## Data to use
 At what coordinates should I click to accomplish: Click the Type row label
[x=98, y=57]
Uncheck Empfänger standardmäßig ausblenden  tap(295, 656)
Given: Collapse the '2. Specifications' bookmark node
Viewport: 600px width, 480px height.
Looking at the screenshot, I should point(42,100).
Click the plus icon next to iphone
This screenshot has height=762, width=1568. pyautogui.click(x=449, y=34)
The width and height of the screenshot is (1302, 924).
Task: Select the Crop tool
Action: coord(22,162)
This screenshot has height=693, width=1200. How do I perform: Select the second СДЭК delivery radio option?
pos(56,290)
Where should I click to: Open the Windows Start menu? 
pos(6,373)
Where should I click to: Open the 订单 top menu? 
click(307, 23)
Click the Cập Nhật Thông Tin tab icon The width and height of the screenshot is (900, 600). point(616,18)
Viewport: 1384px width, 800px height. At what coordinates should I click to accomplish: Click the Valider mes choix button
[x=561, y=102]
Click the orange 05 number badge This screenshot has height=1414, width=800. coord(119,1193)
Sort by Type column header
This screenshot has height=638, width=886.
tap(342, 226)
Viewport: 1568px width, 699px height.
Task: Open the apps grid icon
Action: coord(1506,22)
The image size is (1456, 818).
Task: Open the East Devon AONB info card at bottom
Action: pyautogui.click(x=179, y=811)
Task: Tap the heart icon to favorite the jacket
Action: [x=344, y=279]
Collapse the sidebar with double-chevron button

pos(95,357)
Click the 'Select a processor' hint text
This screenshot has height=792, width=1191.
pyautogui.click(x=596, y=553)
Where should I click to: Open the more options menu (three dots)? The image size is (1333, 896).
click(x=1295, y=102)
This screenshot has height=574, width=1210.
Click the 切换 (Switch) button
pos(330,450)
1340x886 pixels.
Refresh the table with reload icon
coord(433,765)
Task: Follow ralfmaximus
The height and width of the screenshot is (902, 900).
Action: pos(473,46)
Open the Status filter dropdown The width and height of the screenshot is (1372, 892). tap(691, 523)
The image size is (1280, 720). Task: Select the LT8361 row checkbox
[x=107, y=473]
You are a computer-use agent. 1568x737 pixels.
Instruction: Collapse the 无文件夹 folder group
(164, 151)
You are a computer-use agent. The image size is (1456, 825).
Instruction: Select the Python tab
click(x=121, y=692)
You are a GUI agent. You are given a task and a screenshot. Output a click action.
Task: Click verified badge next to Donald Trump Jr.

## Problem description
Please transcribe the listing above line for line, with no changes.

## Worked answer
 At what coordinates should I click to accomplish: Click the Type row label
[x=98, y=57]
Uncheck Empfänger standardmäßig ausblenden  tap(295, 656)
Given: Collapse the '2. Specifications' bookmark node
Viewport: 600px width, 480px height.
Looking at the screenshot, I should point(42,100).
Click the plus icon next to iphone
This screenshot has height=762, width=1568. pyautogui.click(x=449, y=34)
The width and height of the screenshot is (1302, 924).
Task: Select the Crop tool
Action: coord(22,162)
This screenshot has height=693, width=1200. How do I perform: Select the second СДЭК delivery radio option?
pos(56,290)
Where should I click to: Open the Windows Start menu? 
pos(6,373)
Where should I click to: Open the 订单 top menu? 
click(307, 23)
Click the Cập Nhật Thông Tin tab icon The width and height of the screenshot is (900, 600). point(616,18)
Viewport: 1384px width, 800px height. At what coordinates should I click to accomplish: Click the Valider mes choix button
[x=561, y=102]
Click the orange 05 number badge This screenshot has height=1414, width=800. coord(119,1193)
Sort by Type column header
This screenshot has height=638, width=886.
tap(342, 226)
Viewport: 1568px width, 699px height.
Task: Open the apps grid icon
Action: coord(1506,22)
The image size is (1456, 818).
Task: Open the East Devon AONB info card at bottom
Action: pyautogui.click(x=179, y=811)
Task: Tap the heart icon to favorite the jacket
Action: [x=344, y=279]
Collapse the sidebar with double-chevron button

pos(95,357)
Click the 'Select a processor' hint text
This screenshot has height=792, width=1191.
pyautogui.click(x=596, y=553)
Where should I click to: Open the more options menu (three dots)? The image size is (1333, 896).
click(x=1295, y=102)
This screenshot has height=574, width=1210.
Click the 切换 (Switch) button
pos(330,450)
1340x886 pixels.
Refresh the table with reload icon
coord(433,765)
Task: Follow ralfmaximus
The height and width of the screenshot is (902, 900).
Action: pos(473,46)
Open the Status filter dropdown The width and height of the screenshot is (1372, 892). tap(691, 523)
The image size is (1280, 720). Task: Select the LT8361 row checkbox
[x=107, y=473]
You are a computer-use agent. 1568x737 pixels.
Instruction: Collapse the 无文件夹 folder group
(164, 151)
You are a computer-use agent. The image size is (1456, 825).
Instruction: Select the Python tab
click(x=121, y=692)
You are a GUI agent. You are given a task and a screenshot. Output a click action.
Task: Click verified badge next to Donald Trump Jr.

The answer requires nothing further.